Mounting an azure data lake in azure databricks can be done in several ways. But the most secure and recommended way of doing it is through a service principal that has its credentials stored in an azure key vault. In my attempt to set that up, I found information scattered in many different articles. So, I decided to do this blog to discuss everything you need to get that up an running.
More specifically, I will discuss the following topics:
1- Create a secret scope in azure databricks that is backed by an azure key vault instance. 2- Setup permissions for your service principal on the data lake account. 3- Store credentials necessary for your service principal in a key vault. 4- Build a function to mount your data lake.
Assumptions: This article assumes the following: 1- That you have already created a service principal and know the id and the secret key for that principal. 2- That you already have the data lake gen 2, key vault and databricks resources already created.
1- Create a secret scope in azure databricks that is backed by an azure key vault instance
First thing first, we need to authenticate azure databricks to the key vault instance so that it is at least able to read/list the keys in that key vault. To do that through the UI, you need to go to the following URL: https://<databricks-instance>#secrets/createScope
See example below of how this Url will look like (please make sure that you use your databricks instance that appears in the Url when you launch databricks from azure portal: https://adb-XXXXXXXXXXXXXXXX.X.azuredatabricks.net/#secrets/createScope Please note that this Url is case sensitive. The s in scope should be capitalized as shown above.
Once you launch this Url you will see a screen as shown below. You will need to enter the following information: – The scope name (any name of your choice). Let’s call it key-vault-secret-scope for now. Remember this name as we will use it later in our mounting function. – DNS Name and Resource ID for your azure key vault instance.
The DNS Name and Resource ID are available under the properties window in your azure key vault resource. From there, you need to use the Vault URI as your DNS name and Resource ID for Resource ID as shown below:
You can verify success of this by going to your key vault instance –> Access policies –> Verify that AzureDatabricks instance is added with Get/List permissions granted for secrets (in an earlier version, this strategy was granting databricks 16 extra permissions that it didn’t really need. So make sure that you only grant it get/list permissions on secrets, or more than that only if required).
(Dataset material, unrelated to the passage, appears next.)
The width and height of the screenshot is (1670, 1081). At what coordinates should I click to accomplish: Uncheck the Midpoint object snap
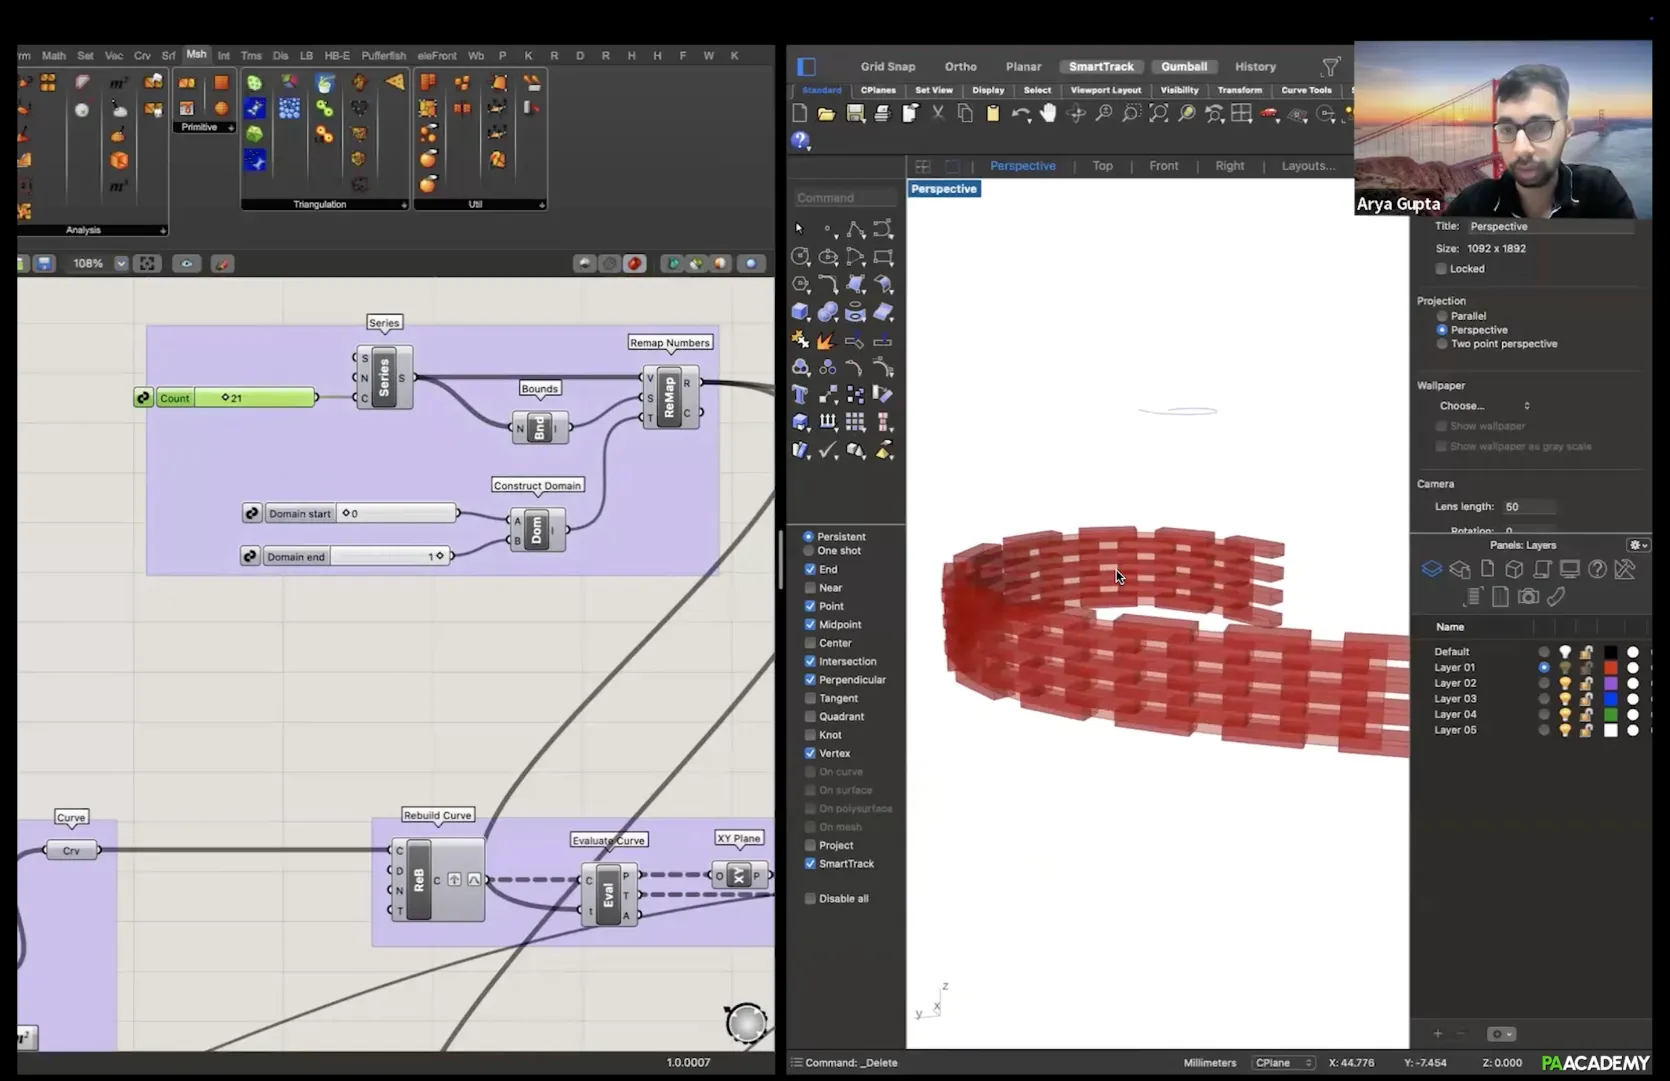810,625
2- Setup permissions for your service principal on the data lake account
Here there are also two ways of doing this. This can either be setup through a role based access control (RBAC) or through access control list (ACL). I will discuss the RBAC for the purpose of simplicity.
Ideally, you want to grant your service principal the ability to read/write/delete data on the data lake storage account. For that, you can grant it Storage Blob Data Contributor. This should grant you enough permissions to manipulate data and containers in the storage account. This can be done by going to your storage account –> go to Access Control –> select add –> and then add role assignment –> select the storage blob data contributor role and then select the service principal that you need to grant access to.
3- Store credentials necessary for your service principal in a key vault.
To avoid hardcoding your service principal information in databricks code, it is highly recommended that you store the information in your key vault. This is particularly important to do for the client secret key for your service principal. So for the purpose of this exercise let’s just create a key called sp-appid to store the application id and a key called sp-secret to store the service principal client key. Your key vault would look something like this
4- Build a function to mount your data lake.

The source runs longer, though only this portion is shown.